→ Directions
Filter the data for "Viewport" and copy matching lines.

*** Opening Working data ***

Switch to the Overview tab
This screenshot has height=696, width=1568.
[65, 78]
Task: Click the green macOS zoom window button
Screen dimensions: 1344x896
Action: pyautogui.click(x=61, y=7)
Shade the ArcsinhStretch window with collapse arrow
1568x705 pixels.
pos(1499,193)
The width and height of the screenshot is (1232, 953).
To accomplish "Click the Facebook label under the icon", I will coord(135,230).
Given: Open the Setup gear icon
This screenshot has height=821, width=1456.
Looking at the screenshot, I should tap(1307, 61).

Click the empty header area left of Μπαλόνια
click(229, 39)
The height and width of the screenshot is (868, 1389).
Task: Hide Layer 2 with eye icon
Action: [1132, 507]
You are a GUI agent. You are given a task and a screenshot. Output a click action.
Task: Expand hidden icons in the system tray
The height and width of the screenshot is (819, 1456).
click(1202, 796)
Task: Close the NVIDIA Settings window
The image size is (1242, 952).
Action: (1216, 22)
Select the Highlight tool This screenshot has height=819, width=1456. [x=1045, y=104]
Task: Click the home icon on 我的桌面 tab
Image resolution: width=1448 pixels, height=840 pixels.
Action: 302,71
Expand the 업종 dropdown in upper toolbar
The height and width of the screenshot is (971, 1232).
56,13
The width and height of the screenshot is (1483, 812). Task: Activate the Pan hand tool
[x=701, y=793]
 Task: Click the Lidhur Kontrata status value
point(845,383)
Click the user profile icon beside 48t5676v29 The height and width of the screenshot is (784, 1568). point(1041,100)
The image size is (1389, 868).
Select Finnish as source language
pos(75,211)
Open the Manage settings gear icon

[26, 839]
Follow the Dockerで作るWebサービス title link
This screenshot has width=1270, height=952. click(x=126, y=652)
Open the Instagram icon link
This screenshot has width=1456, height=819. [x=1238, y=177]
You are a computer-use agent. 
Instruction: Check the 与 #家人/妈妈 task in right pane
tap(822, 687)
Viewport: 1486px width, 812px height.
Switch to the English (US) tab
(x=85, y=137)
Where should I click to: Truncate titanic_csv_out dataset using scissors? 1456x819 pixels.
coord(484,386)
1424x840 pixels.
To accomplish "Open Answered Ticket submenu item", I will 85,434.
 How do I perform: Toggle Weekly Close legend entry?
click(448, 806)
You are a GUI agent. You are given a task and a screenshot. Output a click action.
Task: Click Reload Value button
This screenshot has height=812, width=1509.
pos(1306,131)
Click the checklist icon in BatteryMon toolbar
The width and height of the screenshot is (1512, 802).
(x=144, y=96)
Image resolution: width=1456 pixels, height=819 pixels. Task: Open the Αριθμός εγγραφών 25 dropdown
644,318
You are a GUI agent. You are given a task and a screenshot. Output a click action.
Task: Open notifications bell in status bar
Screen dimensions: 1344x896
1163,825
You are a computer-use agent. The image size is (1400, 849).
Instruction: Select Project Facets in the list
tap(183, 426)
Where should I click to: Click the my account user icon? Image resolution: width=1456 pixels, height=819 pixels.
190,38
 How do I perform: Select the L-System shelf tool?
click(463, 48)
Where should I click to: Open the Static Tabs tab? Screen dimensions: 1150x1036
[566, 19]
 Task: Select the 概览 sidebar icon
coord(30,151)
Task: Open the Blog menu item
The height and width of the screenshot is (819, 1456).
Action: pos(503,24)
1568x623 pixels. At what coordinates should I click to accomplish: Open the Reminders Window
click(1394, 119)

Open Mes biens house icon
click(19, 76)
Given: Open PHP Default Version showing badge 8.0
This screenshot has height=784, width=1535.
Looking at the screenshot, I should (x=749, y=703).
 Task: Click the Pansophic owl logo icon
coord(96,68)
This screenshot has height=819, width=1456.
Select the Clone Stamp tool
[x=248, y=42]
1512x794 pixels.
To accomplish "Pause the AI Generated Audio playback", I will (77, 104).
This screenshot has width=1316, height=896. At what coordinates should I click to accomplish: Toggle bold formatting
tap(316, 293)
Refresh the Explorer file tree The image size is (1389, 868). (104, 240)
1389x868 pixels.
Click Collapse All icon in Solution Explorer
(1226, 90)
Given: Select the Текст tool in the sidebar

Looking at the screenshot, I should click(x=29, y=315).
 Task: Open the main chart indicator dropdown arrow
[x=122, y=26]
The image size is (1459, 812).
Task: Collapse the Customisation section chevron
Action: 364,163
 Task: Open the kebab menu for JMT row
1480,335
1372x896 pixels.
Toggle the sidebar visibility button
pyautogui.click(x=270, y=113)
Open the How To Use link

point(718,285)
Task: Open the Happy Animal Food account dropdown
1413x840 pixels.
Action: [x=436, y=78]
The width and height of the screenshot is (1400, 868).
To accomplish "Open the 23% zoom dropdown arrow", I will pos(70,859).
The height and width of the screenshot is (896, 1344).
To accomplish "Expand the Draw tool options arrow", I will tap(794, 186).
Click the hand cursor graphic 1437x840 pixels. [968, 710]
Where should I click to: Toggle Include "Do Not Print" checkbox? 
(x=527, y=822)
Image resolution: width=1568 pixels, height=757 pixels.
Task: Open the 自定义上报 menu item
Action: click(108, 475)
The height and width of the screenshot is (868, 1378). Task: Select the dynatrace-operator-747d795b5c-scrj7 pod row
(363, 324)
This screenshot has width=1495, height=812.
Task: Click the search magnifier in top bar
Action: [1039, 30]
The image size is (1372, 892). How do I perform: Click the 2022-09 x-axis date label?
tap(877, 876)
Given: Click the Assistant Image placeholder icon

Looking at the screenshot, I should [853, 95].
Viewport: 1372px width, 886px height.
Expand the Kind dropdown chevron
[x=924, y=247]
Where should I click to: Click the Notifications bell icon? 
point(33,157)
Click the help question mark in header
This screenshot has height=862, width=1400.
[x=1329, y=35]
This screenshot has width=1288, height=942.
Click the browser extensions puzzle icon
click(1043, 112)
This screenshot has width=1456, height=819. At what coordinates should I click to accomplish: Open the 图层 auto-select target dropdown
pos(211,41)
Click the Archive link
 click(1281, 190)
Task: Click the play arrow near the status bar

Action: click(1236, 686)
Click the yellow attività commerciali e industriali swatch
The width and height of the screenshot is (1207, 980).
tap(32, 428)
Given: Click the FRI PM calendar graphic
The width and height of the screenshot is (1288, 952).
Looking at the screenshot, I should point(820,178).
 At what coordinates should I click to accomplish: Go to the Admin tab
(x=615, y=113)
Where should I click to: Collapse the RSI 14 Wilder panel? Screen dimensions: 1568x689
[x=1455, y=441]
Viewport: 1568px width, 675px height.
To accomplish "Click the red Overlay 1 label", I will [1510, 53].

*** Closing Working data ***

→ Result of this task
Viewport: 1486px width, 812px height.
Viewport: 1372px width, 886px height.
Viewport: 1568px width, 675px height.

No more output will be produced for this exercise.